19 June 2017, 9:54 am EDT By Steve Bowman Tech Times
A report revealed that the European Commission could fine Google over a billion dollars for intentionally steering search engine users to its own shopping service. This promotion was viewed as misuse of Google's monopoly in internet search.  ( Sean Gallup | Getty Images )

Google could potentially be fined over a billion dollars in Europe over controversy pertaining to its shopping tools.

According to a report from the Financial Times, Google is bracing itself for a fine from Brussels over antitrust issues. The publication asserts that the European Commission will levy a massive fine on the company, charging it with misusing its monopoly in online search to steer customers toward Google Shopping.

The fine will amount to over €1 billion (roughly $1.12 billion), but the exact figure is currently unknown. This means that the fine would top the record penalty of €1 billion the European Commission issued to Intel in 2009 for its anti-competitive behavior.

Google To Be Fined Over A Billion Dollars?

The fine, if levied, will come after seven years of investigations by Brussels. In July 2016, the European Commission clarified that it held Google accountable for misusing its dominance in the market to promote and steer customers to Google Shopping, which shows a product's price comparison.

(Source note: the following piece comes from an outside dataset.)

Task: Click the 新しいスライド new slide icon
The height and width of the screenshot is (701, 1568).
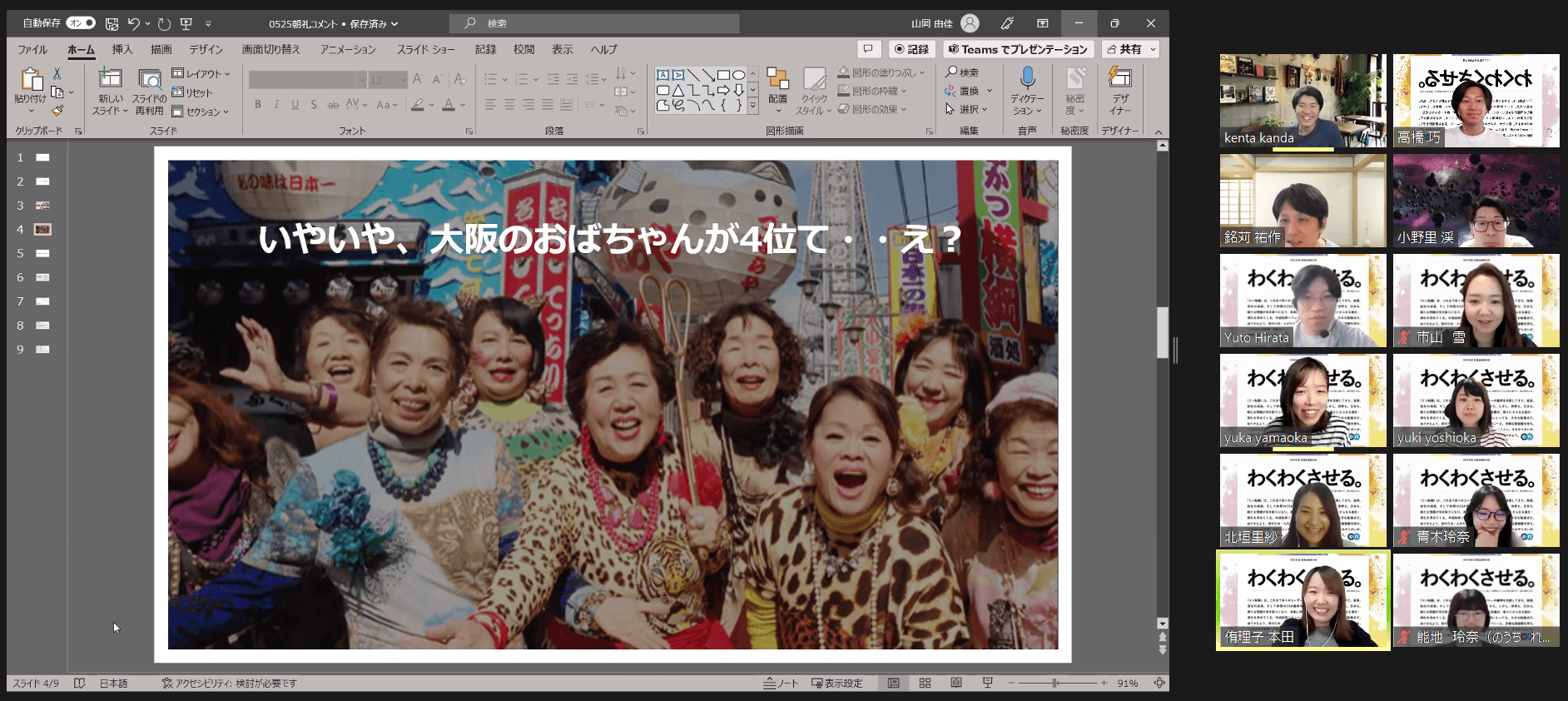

A Commission spokesperson declined to reveal not only the exact penalty figure but also to comment on the matter.

Since the antitrust charges were brought forward, Google's competitors and high ranking political leaders and officials in Berlin and Paris suggested that the Commission's competition commissioner Margrethe Vestager take strict action against the Alphabet-owned company.

The company defended itself by claiming that search conducted through its engine increased traffic to other shopping services like Amazon and eBay.

"Meanwhile, over those same ten years, a rapidly increasing amount of traffic flowed from our search pages to popular sites like Amazon and eBay as they expanded in Europe, hardly a sign of our "favouring" our own ads," Kent Walker, Google's general counsel, noted in a blog post.

The maximum fine that can be levied in case of a monopoly abuse is 10 percent of the entire revenue of the company involved. In this case, Alphabet's 2016 annual revenue was $90 billion. The fine amount will be calculated up to 30 percent of Google's shopping service revenue, which will be multiplied by the years this anti-competitive behavior persisted.

Google will also have to draft its future plans of operating its shopping service and submit the draft to the commission within a stipulated period. Failure to do so would incur fines of an additional 5 percent of the average daily turnover for each day of the delay.

Silicon Valley Under Investigation

The European Commission was investigating tech companies since 2000. Regulators have already looked into the activities of Amazon, Facebook, Google, Apple, Intel, and Microsoft. This led many to believe that the administrative body was specifically targeting Silicon Valley companies. The Commission denied all such claims.

After Vestager was appointed to the commission, she filed a fresh list of charges against the Alphabet-owned company, alleging Google intentionally diverted online traffic to its own shopping service. However, after hearing Google's response to these charges, the European Commission decided to cut down some from the list.